» **Requirement**
Please print, word for word, every line from the one that contains "You are a computer-use" through the last line of the records, and nothing else.

» **Data supplied**
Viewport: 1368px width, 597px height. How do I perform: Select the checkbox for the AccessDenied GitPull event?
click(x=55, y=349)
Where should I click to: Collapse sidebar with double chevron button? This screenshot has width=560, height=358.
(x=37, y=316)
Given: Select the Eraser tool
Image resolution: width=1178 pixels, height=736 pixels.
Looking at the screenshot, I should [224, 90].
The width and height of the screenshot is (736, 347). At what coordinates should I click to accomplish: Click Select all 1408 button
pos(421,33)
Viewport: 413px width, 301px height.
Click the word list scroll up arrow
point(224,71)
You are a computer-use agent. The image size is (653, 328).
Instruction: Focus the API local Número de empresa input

» **Task solution**
You are a computer-use agent. The image size is (653, 328).
Instruction: Focus the API local Número de empresa input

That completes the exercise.